Implement undo tablespace truncation via normal redo logging.
Implement TRUNCATE TABLE as a combination of RENAME to #sql-ib name,
CREATE, and DROP.
Note: Orphan #sql-ib*.ibd may be left behind if MariaDB Server 10.2
is killed before the DROP operation is committed. If MariaDB Server 10.2
is killed during TRUNCATE, it is also possible that the old table
was renamed to #sql-ib*.ibd but the data dictionary will refer to the
table using the original name.
In MariaDB Server 10.3, RENAME inside InnoDB is transactional,
and #sql-* tables will be dropped on startup. So, this new TRUNCATE
will be fully crash-safe in 10.3.
ha_mroonga::wrapper_truncate(): Pass table options to the underlying
storage engine, now that ha_innobase::truncate() will need them.
rpl_slave_state::truncate_state_table(): Before truncating
mysql.gtid_slave_pos, evict any cached table handles from
the table definition cache, so that there will be no stale
references to the old table after truncating.
== TRUNCATE TABLE ==
WL#6501 in MySQL 5.7 introduced separate log files for implementing
atomic and crash-safe TRUNCATE TABLE, instead of using the InnoDB
undo and redo log. Some convoluted logic was added to the InnoDB
crash recovery, and some extra synchronization (including a redo log
checkpoint) was introduced to make this work. This synchronization
has caused performance problems and race conditions, and the extra
log files cannot be copied or applied by external backup programs.

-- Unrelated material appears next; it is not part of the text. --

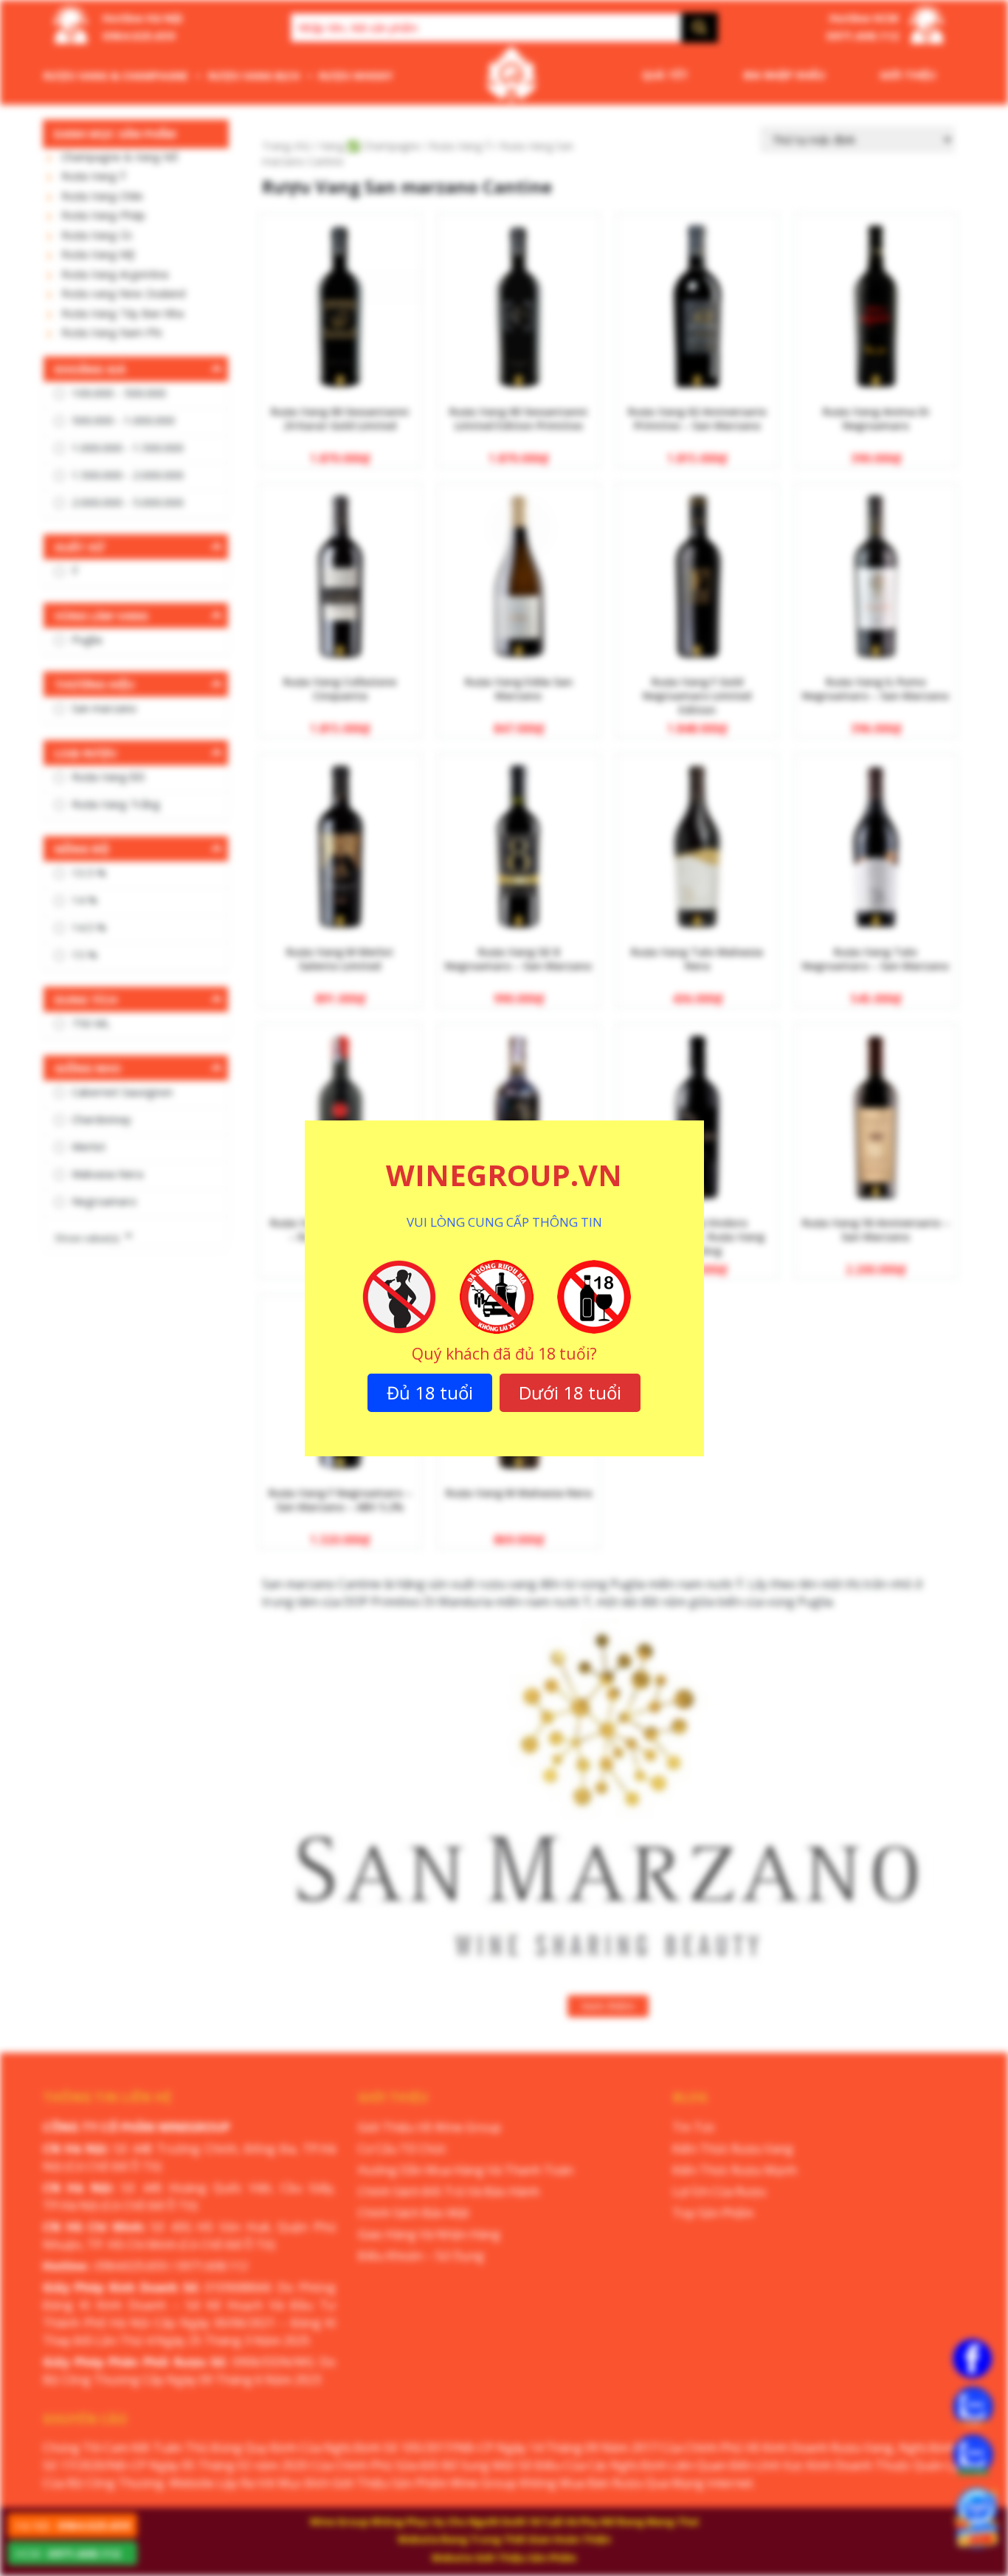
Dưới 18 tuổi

In order to support crash-upgrade from MariaDB 10.2, we will keep
the logic for parsing and applying the extra log files, but we will
no longer generate those files in TRUNCATE TABLE.
A prerequisite for crash-safe TRUNCATE is a crash-safe RENAME TABLE
(with full redo and undo logging and proper rollback). This will
be implemented in MDEV-14717.
ha_innobase::truncate(): Invoke RENAME, create(), delete_table().
Because RENAME cannot be fully rolled back before MariaDB 10.3
due to missing undo logging, add some explicit rename-back in
case the operation fails.
ha_innobase::delete(): Introduce a variant that takes sqlcom as
a parameter. In TRUNCATE TABLE, we do not want to touch any
FOREIGN KEY constraints.
ha_innobase::create(): Add the parameters file_per_table, trx.
In TRUNCATE, the new table must be created in the same transaction
that renames the old table.
create_table_info_t::create_table_info_t(): Add the parameters
file_per_table, trx.
row_drop_table_for_mysql(): Replace a bool parameter with sqlcom.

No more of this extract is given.